I havent had any of that kind of side effects. Have them checked out, and its ok if it’s nothing serious, just for your peace of mind you owe it to yourself to rule out the bad stuff.
I moved your message to this discussion about the side effects of anastrozole, so you can meet others who have taken or are taking this drug. I encourage to read through the past messages. Since posting your first message, have you been in touch with your oncologist about the pains in the right side of your chest, shortness of breath and difficulty lifting your arm?
Mayo Clinic lists chest pain, shortness of breath, and arm pain among the common and less common side effects http://mayocl.in/2m5bKo9 However, like @cautiousoptimism, I would recommend telling your doctor or symptom management nurse about these side effects, and pointing out that they happened a year apart.
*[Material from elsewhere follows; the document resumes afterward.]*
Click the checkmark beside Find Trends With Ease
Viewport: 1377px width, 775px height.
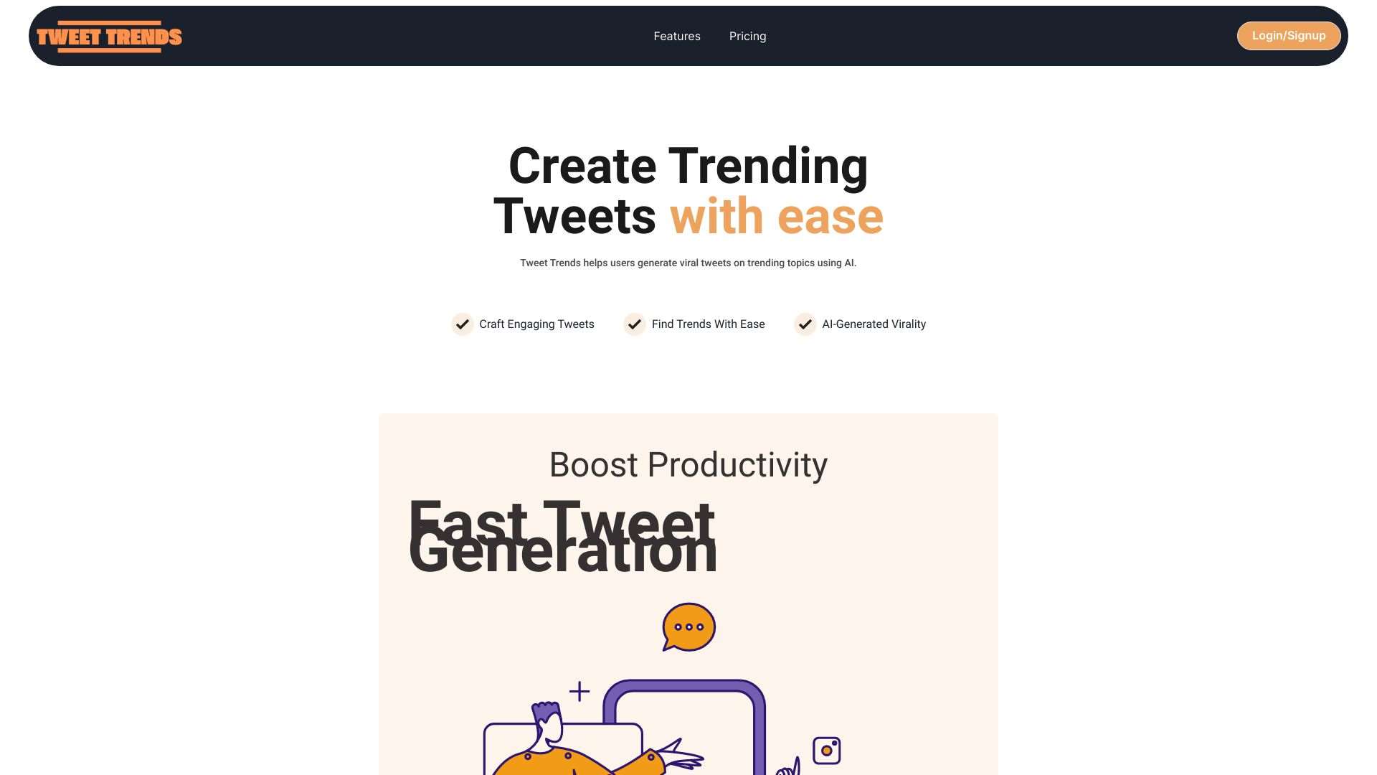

There may be other things going on.
@wandering @grandma41 @berit @coquimti @cindylb @starrlight did any of you have these side effects?
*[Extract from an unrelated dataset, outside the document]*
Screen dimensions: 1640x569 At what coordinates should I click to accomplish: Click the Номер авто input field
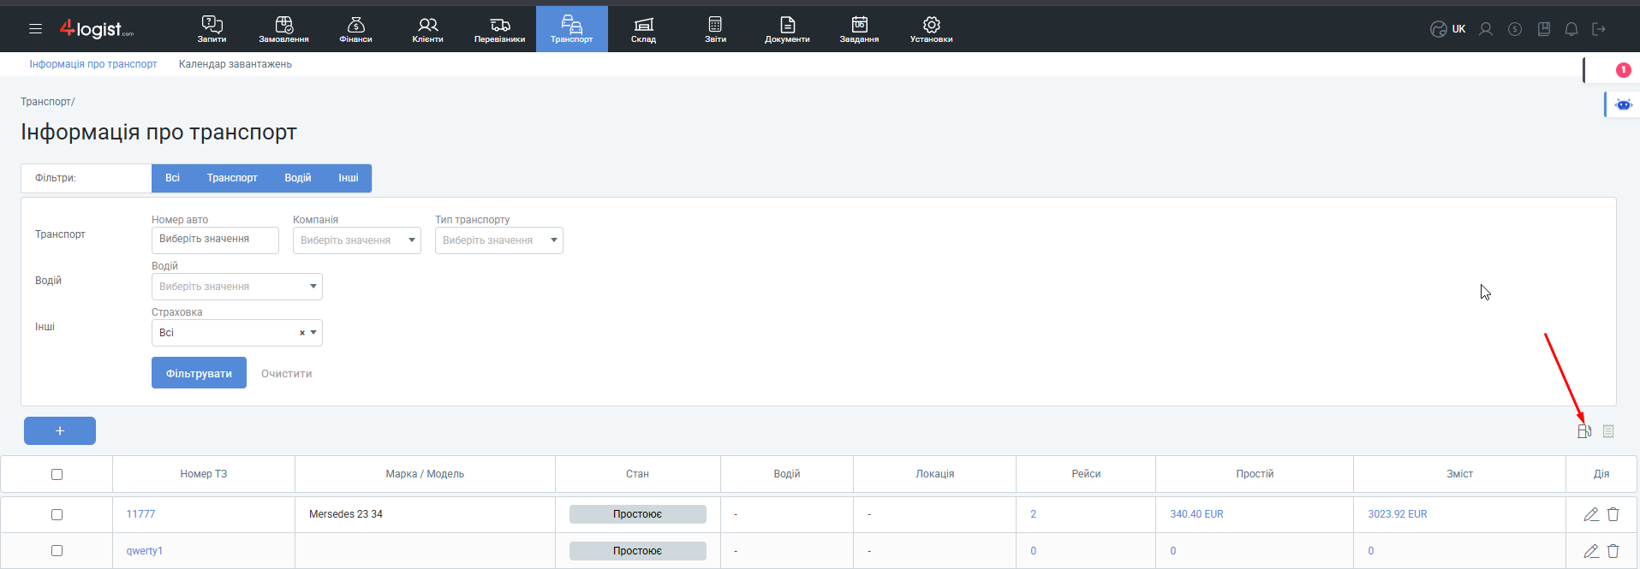pyautogui.click(x=215, y=240)
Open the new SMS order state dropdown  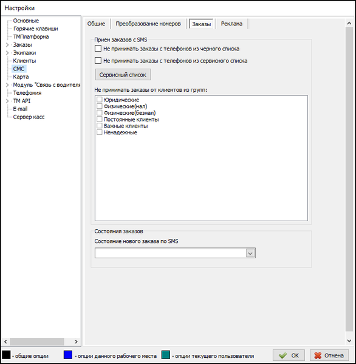click(250, 253)
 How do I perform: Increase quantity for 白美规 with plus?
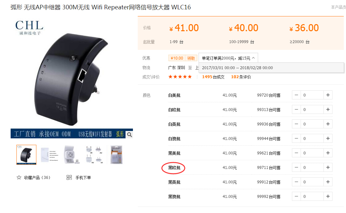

I have been on this med now for, 3 years. Some days it is so very hard to move,however I find that if I can start out slow moving, it can feel better. Then after a rest the pain and stiffness come back 2 fold. My oncologist told me that it was not likely to be the meds effects on my muscles, just in my joint pain…does anyone have the soreness in soft tissue?
Liked by Colleen Young, Connect Director
Have you tried “The Stick”? You can order online from Amazon $28. It’s a therapeutic massage stick for tissue pain (calves, thighs, quads, neck etc.). I got one from my PT and it’s a huge help.
Hello @sueseeque! Welcome to Connect!
Have you considered massage or a foam roller? I wonder if that would help the soreness?
I noticed that on this list of side effects http://mayocl.in/2m5bKo9 pain was listed as a “less common” side effect. @dianne53, @cautiousoptimism and @starrlight– have any of you experienced joint pain with the medication?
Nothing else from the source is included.